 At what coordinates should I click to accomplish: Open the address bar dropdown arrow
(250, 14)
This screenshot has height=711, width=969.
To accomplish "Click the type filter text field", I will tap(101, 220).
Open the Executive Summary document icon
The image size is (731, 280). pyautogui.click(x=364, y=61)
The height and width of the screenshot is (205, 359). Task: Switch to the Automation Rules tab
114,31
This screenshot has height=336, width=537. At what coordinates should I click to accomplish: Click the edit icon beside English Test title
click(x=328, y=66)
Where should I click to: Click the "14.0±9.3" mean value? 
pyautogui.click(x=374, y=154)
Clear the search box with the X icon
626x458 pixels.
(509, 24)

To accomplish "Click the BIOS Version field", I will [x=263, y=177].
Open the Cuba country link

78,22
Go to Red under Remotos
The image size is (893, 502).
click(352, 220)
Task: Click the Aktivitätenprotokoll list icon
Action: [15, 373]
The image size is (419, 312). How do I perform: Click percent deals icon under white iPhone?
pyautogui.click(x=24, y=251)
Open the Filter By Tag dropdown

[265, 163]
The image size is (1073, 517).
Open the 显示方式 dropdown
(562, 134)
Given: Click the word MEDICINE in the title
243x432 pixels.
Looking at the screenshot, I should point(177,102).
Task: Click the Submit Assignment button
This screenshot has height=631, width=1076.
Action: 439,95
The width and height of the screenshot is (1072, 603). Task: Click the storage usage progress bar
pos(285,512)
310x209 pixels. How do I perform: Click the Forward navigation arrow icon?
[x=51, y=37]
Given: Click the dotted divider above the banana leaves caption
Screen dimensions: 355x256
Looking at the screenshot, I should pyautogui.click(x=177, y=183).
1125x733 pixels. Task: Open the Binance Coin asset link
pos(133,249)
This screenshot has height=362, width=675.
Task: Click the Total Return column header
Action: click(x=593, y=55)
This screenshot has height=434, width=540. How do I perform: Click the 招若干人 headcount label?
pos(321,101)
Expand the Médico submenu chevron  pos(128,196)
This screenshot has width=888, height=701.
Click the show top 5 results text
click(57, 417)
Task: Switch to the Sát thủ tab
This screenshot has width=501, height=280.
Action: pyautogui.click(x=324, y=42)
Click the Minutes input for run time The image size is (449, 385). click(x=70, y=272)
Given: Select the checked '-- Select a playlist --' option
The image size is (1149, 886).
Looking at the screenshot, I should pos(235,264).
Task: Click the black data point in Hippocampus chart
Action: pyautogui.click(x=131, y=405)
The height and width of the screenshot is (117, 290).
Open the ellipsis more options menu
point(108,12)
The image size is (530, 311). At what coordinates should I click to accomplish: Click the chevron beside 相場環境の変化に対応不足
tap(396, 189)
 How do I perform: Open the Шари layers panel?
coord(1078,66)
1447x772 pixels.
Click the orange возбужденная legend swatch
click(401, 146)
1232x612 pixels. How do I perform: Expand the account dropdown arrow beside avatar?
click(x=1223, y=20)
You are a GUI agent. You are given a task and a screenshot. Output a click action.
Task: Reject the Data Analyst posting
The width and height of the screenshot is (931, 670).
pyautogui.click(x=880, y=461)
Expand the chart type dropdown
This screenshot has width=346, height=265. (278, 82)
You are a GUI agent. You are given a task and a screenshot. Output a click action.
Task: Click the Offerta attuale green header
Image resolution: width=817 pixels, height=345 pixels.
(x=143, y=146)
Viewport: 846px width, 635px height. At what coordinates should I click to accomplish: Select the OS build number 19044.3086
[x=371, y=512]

------------------------------------------------------------------------

- Task objective
Give every line of the records above as a Markdown table with two columns, Row and Line. Number the rows in order and leave out the blank lines.

- In response
| Row | Line |
|---|---|
| 1 |  At what coordinates should I click to accomplish: Open the address bar dropdown arrow |
| 2 | (250, 14) |
| 3 | This screenshot has height=711, width=969. |
| 4 | To accomplish "Click the type filter text field", I will tap(101, 220). |
| 5 | Open the Executive Summary document icon |
| 6 | The image size is (731, 280). pyautogui.click(x=364, y=61) |
| 7 | The height and width of the screenshot is (205, 359). Task: Switch to the Automation Rules tab |
| 8 | 114,31 |
| 9 | This screenshot has height=336, width=537. At what coordinates should I click to accomplish: Click the edit icon beside English Test title |
| 10 | click(x=328, y=66) |
| 11 | Where should I click to: Click the "14.0±9.3" mean value?  |
| 12 | pyautogui.click(x=374, y=154) |
| 13 | Clear the search box with the X icon |
| 14 | 626x458 pixels. |
| 15 | (509, 24) |
| 16 | To accomplish "Click the BIOS Version field", I will [x=263, y=177]. |
| 17 | Open the Cuba country link |
| 18 | 78,22 |
| 19 | Go to Red under Remotos |
| 20 | The image size is (893, 502). |
| 21 | click(352, 220) |
| 22 | Task: Click the Aktivitätenprotokoll list icon |
| 23 | Action: [15, 373] |
| 24 | The image size is (419, 312). How do I perform: Click percent deals icon under white iPhone? |
| 25 | pyautogui.click(x=24, y=251) |
| 26 | Open the Filter By Tag dropdown |
| 27 | [265, 163] |
| 28 | The image size is (1073, 517). |
| 29 | Open the 显示方式 dropdown |
| 30 | (562, 134) |
| 31 | Given: Click the word MEDICINE in the title |
| 32 | 243x432 pixels. |
| 33 | Looking at the screenshot, I should point(177,102). |
| 34 | Task: Click the Submit Assignment button |
| 35 | This screenshot has height=631, width=1076. |
| 36 | Action: 439,95 |
| 37 | The width and height of the screenshot is (1072, 603). Task: Click the storage usage progress bar |
| 38 | pos(285,512) |
| 39 | 310x209 pixels. How do I perform: Click the Forward navigation arrow icon? |
| 40 | [x=51, y=37] |
| 41 | Given: Click the dotted divider above the banana leaves caption |
| 42 | Screen dimensions: 355x256 |
| 43 | Looking at the screenshot, I should pyautogui.click(x=177, y=183). |
| 44 | 1125x733 pixels. Task: Open the Binance Coin asset link |
| 45 | pos(133,249) |
| 46 | This screenshot has height=362, width=675. |
| 47 | Task: Click the Total Return column header |
| 48 | Action: click(x=593, y=55) |
| 49 | This screenshot has height=434, width=540. How do I perform: Click the 招若干人 headcount label? |
| 50 | pos(321,101) |
| 51 | Expand the Médico submenu chevron  pos(128,196) |
| 52 | This screenshot has width=888, height=701. |
| 53 | Click the show top 5 results text |
| 54 | click(57, 417) |
| 55 | Task: Switch to the Sát thủ tab |
| 56 | This screenshot has width=501, height=280. |
| 57 | Action: pyautogui.click(x=324, y=42) |
| 58 | Click the Minutes input for run time The image size is (449, 385). click(x=70, y=272) |
| 59 | Given: Select the checked '-- Select a playlist --' option |
| 60 | The image size is (1149, 886). |
| 61 | Looking at the screenshot, I should pos(235,264). |
| 62 | Task: Click the black data point in Hippocampus chart |
| 63 | Action: pyautogui.click(x=131, y=405) |
| 64 | The height and width of the screenshot is (117, 290). |
| 65 | Open the ellipsis more options menu |
| 66 | point(108,12) |
| 67 | The image size is (530, 311). At what coordinates should I click to accomplish: Click the chevron beside 相場環境の変化に対応不足 |
| 68 | tap(396, 189) |
| 69 |  How do I perform: Open the Шари layers panel? |
| 70 | coord(1078,66) |
| 71 | 1447x772 pixels. |
| 72 | Click the orange возбужденная legend swatch |
| 73 | click(401, 146) |
| 74 | 1232x612 pixels. How do I perform: Expand the account dropdown arrow beside avatar? |
| 75 | click(x=1223, y=20) |
| 76 | You are a GUI agent. You are given a task and a screenshot. Output a click action. |
| 77 | Task: Reject the Data Analyst posting |
| 78 | The width and height of the screenshot is (931, 670). |
| 79 | pyautogui.click(x=880, y=461) |
| 80 | Expand the chart type dropdown |
| 81 | This screenshot has width=346, height=265. (278, 82) |
| 82 | You are a GUI agent. You are given a task and a screenshot. Output a click action. |
| 83 | Task: Click the Offerta attuale green header |
| 84 | Image resolution: width=817 pixels, height=345 pixels. |
| 85 | (x=143, y=146) |
| 86 | Viewport: 846px width, 635px height. At what coordinates should I click to accomplish: Select the OS build number 19044.3086 |
| 87 | [x=371, y=512] |